这夜他们找了一处背风处,扎了两个帐篷,排好序号轮流守夜,睡了安稳的一晚上。
天色大亮之后,值最后一波凌晨班的池芯将三人都叫起来,简单吃了个面包当早餐之后,继续上路。
在进入边境之前,一行人必须路过一个小镇。
这是划分边境与内陆的界限,在末世之前也没有多少人,是那种平静宁和的镇子,大部分人口都是流动的旅人。
镇上的房屋大多平缓较矮,暖色的日光降落在整个小镇,如果不是街道上游荡的一些丧尸,这一幕颇有些温暖宁静的意味。
两辆重型机车的嗡鸣声划破了小镇的平静。
游荡的丧尸们听到声音,纷纷转过脸来,朝向声音传来的方向。
新鲜的人肉味道刺激着他们的嗅觉,当机车在道路尽头出现身影,他们呜嗷着,奔向难得的美餐。
“池芯,要不要打个赌?”
郁襄嘴角露出嚣张的笑容,扭头对旁边另一辆机车大喊。
“接了。”
“你都不问问赌什么吗?”
“不管什么,你都输定了。”
郁襄撇撇嘴,知道她有本钱说这话,愣是不敢反驳,只好怂怂地说:“让从筠和修白数着,看我们谁弄死的丧尸多,怎么样?”
池芯笑出声:“行。”
他们后座上的姜从筠和景修白无奈地对看一眼,对这两个人无话可说。
“谁都不要帮忙喔。”池芯交代一句。
两台机车以飞奔之态驰入街道,池芯射程准,郁襄擅长巧妙地用车前尖锥划断丧尸的腿,在这种不能靠速度取胜的狭窄街道上,两人一时竟然不相上下。

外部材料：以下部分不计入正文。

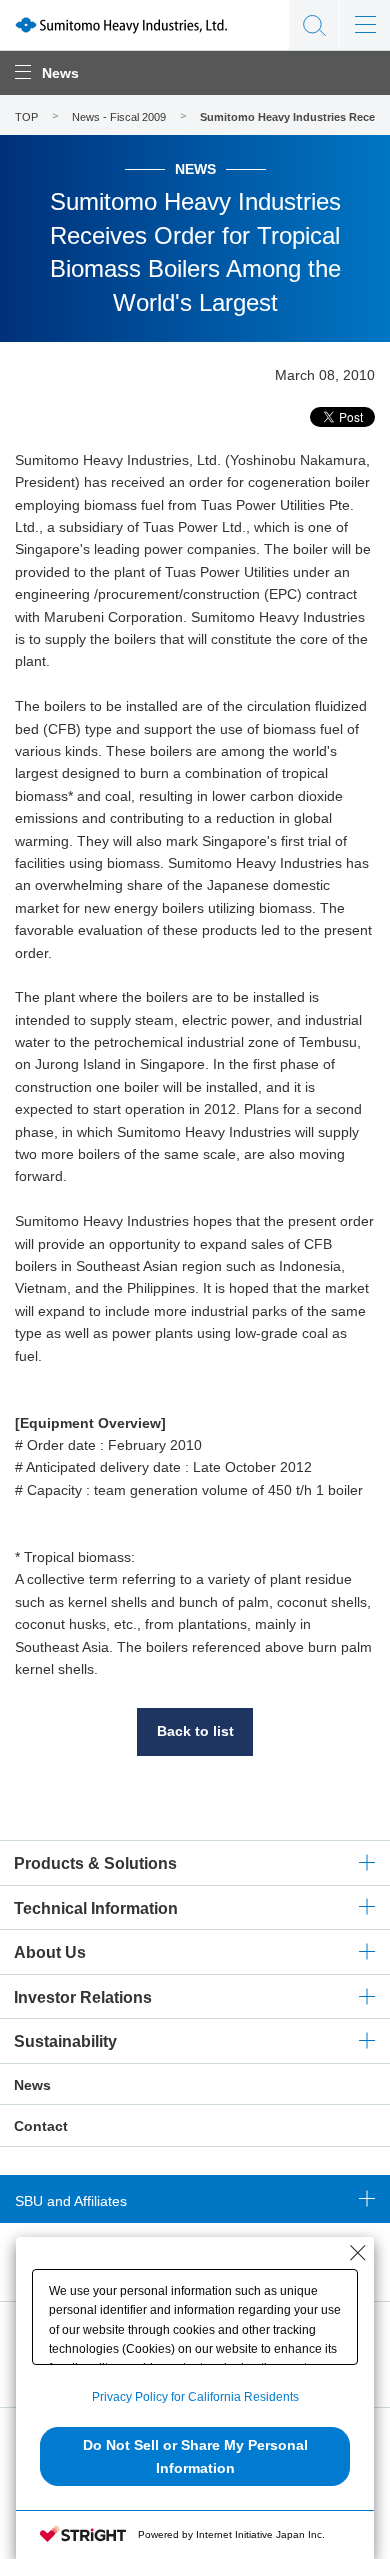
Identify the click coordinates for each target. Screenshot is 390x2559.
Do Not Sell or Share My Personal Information (195, 2456)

整个小镇只有一座教堂最高,哥特式的尖顶一眼望去,仿佛要戳入云端。
两人到达教堂底下时默契地停了下来。
在他们身后,远远地坠了一群追赶而来的丧尸。
他们一停下,不是先讨论丧尸怎么办,而是异口同声地问:“谁赢了?”
“你们两个,真是够了!”
姜从筠忍无可忍,一把揪住郁襄的耳朵,用力瞪向池芯:“快想想现在该怎么办!”
“嗷!你轻点啊解解!”郁襄龇牙咧嘴,一指教堂的大门,“这不是有现成的躲避处吗!”
池芯缩了缩脖子,理亏地下车,并将每次停车后都要待机重启的景修白给薅了下来。
她将两台机车收回空间,拔出枪躲在门边,在景修白推开大门的瞬间,直直地指向里面。
空无一人。
没有幸存者,也没有丧尸。
只有斑斑剥落的彩色玻璃,以及从缝隙中照射进来,呈丁达尔现象射向中央受难上帝的冷寂日光。
灰尘在光芒中浮动着,周围壁画与墙壁上溅射的血液已经干涸发黑。
一架半破烂的老旧钢琴横放在上帝下面,正对的天花板上,圣母慈爱的面容流露着悲悯的目光。